There is an art gallery. Not very big. There is a museum of human rights. You have been in the diplomatic core, so you may have seen first hand the types of horror and tragedy shown in that museum. Already aware that people shouldn't do those things to each other, I've never been, but I've been told it isn't a happy way to spend an afternoon.

One Winnipeg tradition that I've heard isn't present in most of the rest of the country is "socials". A community club hall is rented because . Family and friends attend and enjoy an evening of drinking, , and socializing, and, about 11:30, food, sometimes of the ethnicities of the happy couple, then more drinking and dancing and socializing. Recent years have seen the addition of silent auctions for which the bridal party solicits donations of items from various sources and for which most social attendees buy tickets to put into paper bags hanging before each combination of items. If your ticket is drawn from the bag, you win the prize. If you decide to come into Winnipeg, and are here on a Friday or Saturday night, let me know and I'll ask around to find you a social to attend.

So, basically, I'm afraid that is about it for Winnipeg at that time of year. The food is excellent if you like to eat. With a $750 US nightly budget, I think you could stay and eat any place you choose in this town.

Anyway, those are my initial thoughts. You will have noticed some prevarication because I'm not an outdoorsy guy. I lead a quiet life with family and friends. If you have any questions, please don't hesitate to reply here or by private message. If I don't know, my friends may.


----------



## Peak and Pine (Sep 12, 2007)

^

Wow. You're due at least a Happy Meal from Robinson for all that.


----------



## Winhes2 (Jun 29, 2011)

I've caught myself using hyperbole: the people from every continent part. Probably not Antarctica. The zoo used to have penguins but apparently they were from South Africa. I'd venture a guess that we probably have someone who has visited the place.


----------



## Troones (Mar 7, 2018)

I'm not from Winnipeg and regret to say its one of the major Canadian cities i haven't visited (yet.) However could I offer an interesting bit of trivia and related advice? Maybe Winhes2 could comment as well. Winnipeg has the largest population of Filipinos per capita in Canada. Therefore, truly excellent Filipino food can be readily found there. If you're a fan of that cuisine you're going to the right place.

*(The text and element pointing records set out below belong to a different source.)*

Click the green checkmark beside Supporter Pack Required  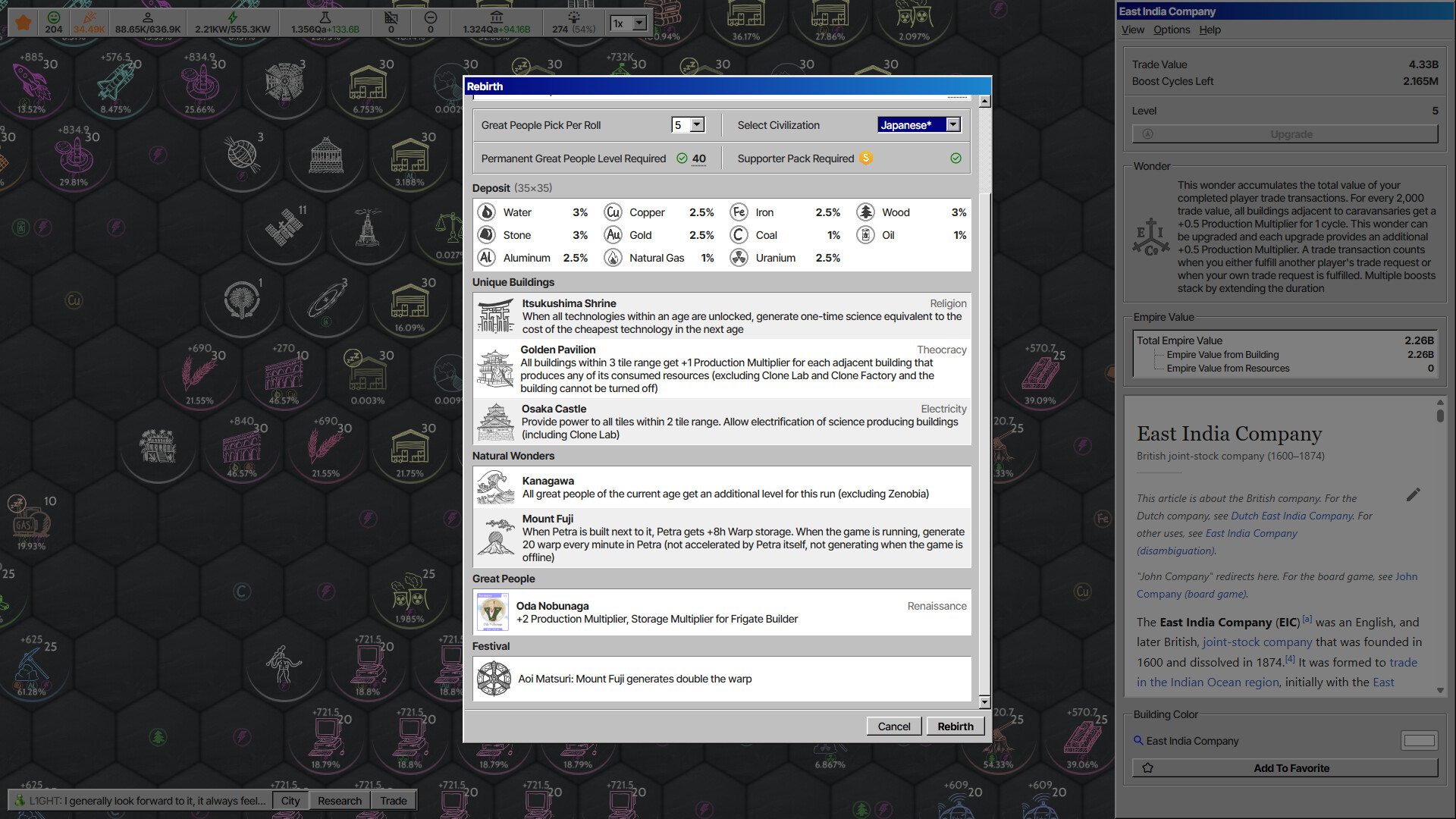(x=955, y=158)
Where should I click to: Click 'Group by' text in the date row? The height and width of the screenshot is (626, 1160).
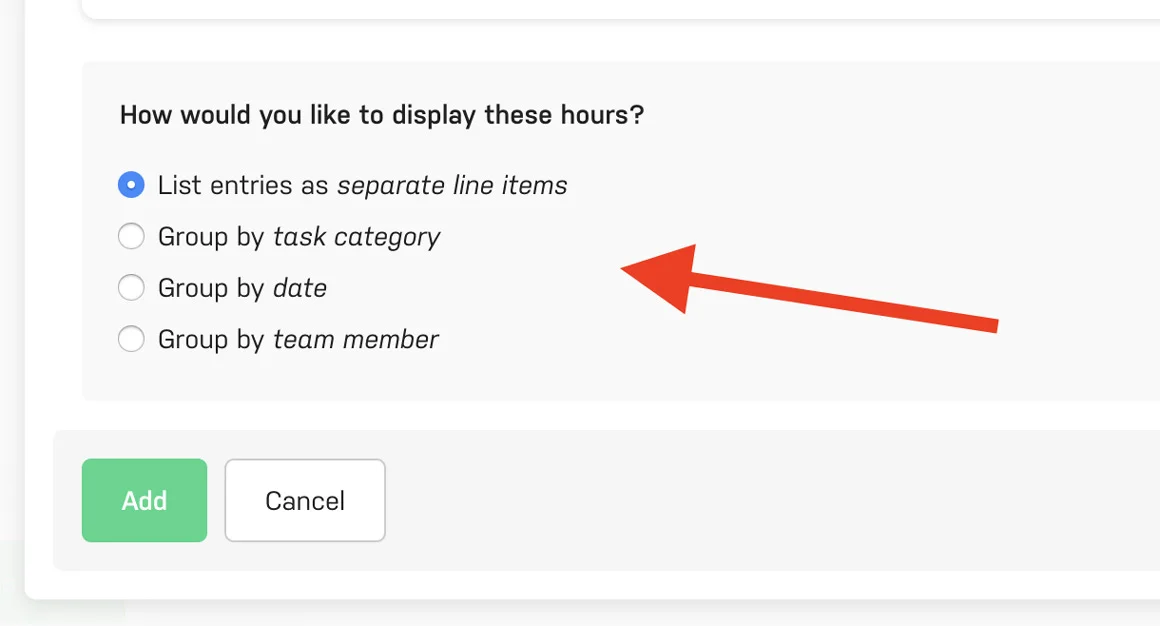(x=211, y=288)
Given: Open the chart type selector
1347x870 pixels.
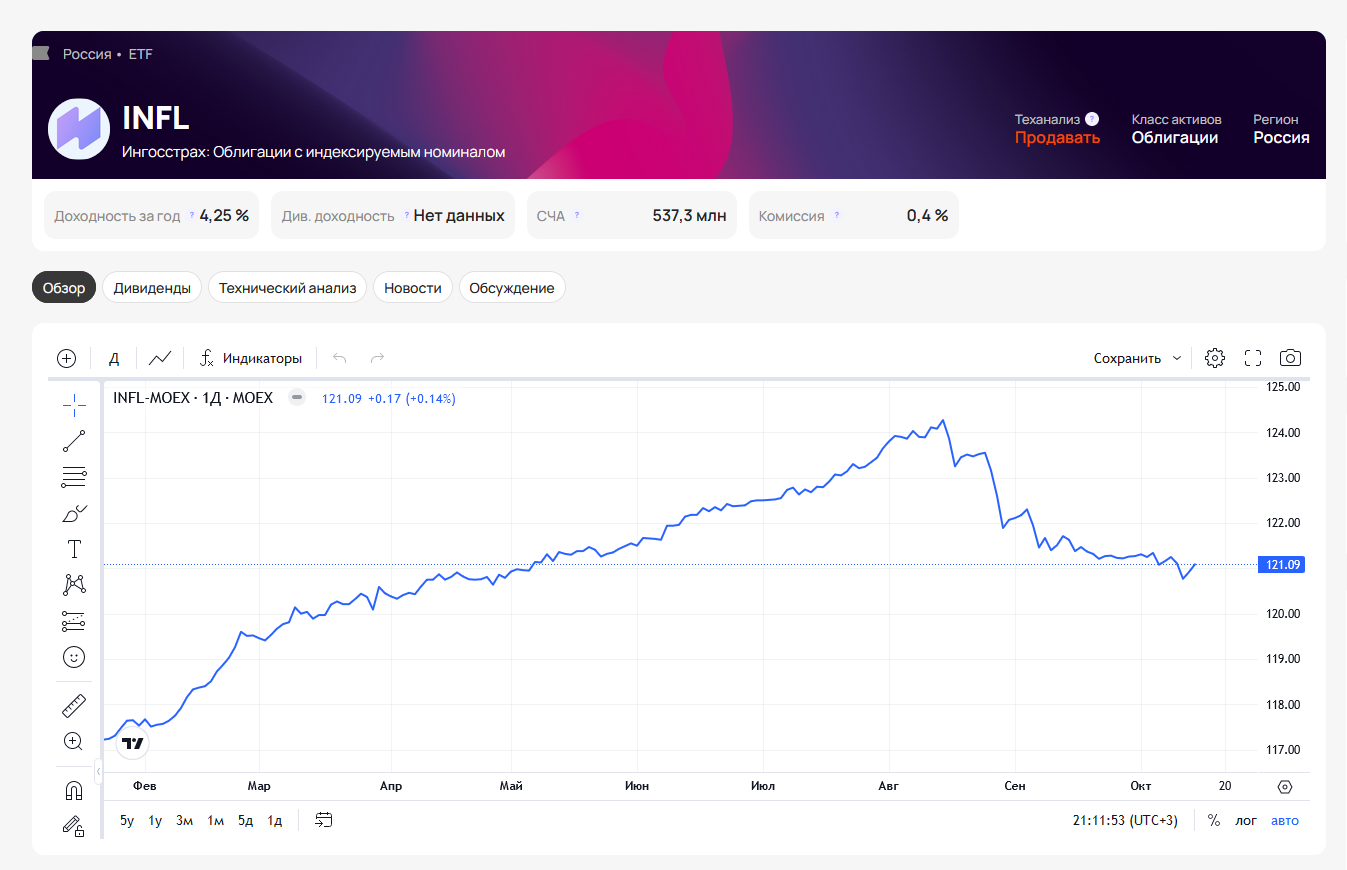Looking at the screenshot, I should pos(160,358).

EDIT: Sorry, I see the local Filipino community has been mentioned in his post already.


----------



## Winhes2 (Jun 29, 2011)

I was unaware we had the largest per capita population of Filipinos in Canada. My wife is a nurse and many of her co-workers are nurses who have settled here. The Christmas parties are incredible because their culture believes in large family gatherings where everybody cooks something. The Christmas parties are feasts accompanied by Karaoke. The Phillipines are home to one of the world's oldest professional basketball leagues. It is big in the community here too. In fact they operate their own recreational league here in town. I think it plays once a week so the kids also play in the city wide community club league or at their local schools. I went to the league's opening day once. There was a formal ceremony during which the 20 or so teams paraded in and in the school's hallway there were tables of the home cooked food. If I could generalize I would say they don't tend to be a tall people, so a lot of guards and small forwards. However, about ten or fifteen years ago and for several years in a row a local high school in a neighborhood with a significant Filipino population with teams mainly made up of Filipino kids dominated and won the provincial championship several times.


----------



## Mr. B. Scott Robinson (Jan 16, 2017)

Thank you so much for your thoughtful reply. The information is greatly appreciated!!!

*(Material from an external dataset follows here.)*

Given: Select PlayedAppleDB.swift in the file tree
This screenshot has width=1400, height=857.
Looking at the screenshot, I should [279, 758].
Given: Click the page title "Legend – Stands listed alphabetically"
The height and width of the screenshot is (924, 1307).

I will let you know what we decide to do.

Cheers,

BSR


----------



## Winhes2 (Jun 29, 2011)

My pleasure. If you have any questions, don't hesitate to ask.


----------



## Mr. B. Scott Robinson (Jan 16, 2017)

After extended negotiations with my wife, we have opted for Toronto for her first Canadian visit. We will be there Oct 23-27 at The Four Seasons. I haven’t been to Toronto since 2002, so it should be fun. 

Any suggestions on entertainment in Toronto?

Thanks again for the kind assistance. 

Cheers,

BSR


----------



## Troones (Mar 7, 2018)

Is there a particular cuisine that you and your wife are fond of? I'm sure I can provide some great dining options, from vegan to authentic Mexican and everything in between. There are a lot of AAAC members from the Greater Toronto area. I'm sure you'll get some more recommendations as well.


----------



## Winhes2 (Jun 29, 2011)

We were in Toronto at the end of August had fun. There you will have many exciting options.


----------



## Mr. B. Scott Robinson (Jan 16, 2017)

Troones said:


> Is there a particular cuisine that you and your wife are fond of? I'm sure I can provide some great dining options, from vegan to authentic Mexican and everything in between. There are a lot of AAAC members from the Greater Toronto area. I'm sure you'll get some more recommendations as well.


My wife is fond of fine dining, tasting menus with wine pairings.
I find them a bit to much to handle on both the food and drink side of the equation, not to mention the bill, but one does what one must...

We are staying at the Four Seasons and will be sticking close to Yorkville. I was last in Toronto in 2002 during the film festival. I am sure the scene has changed a bit since then.

Cheers,

BSR


----------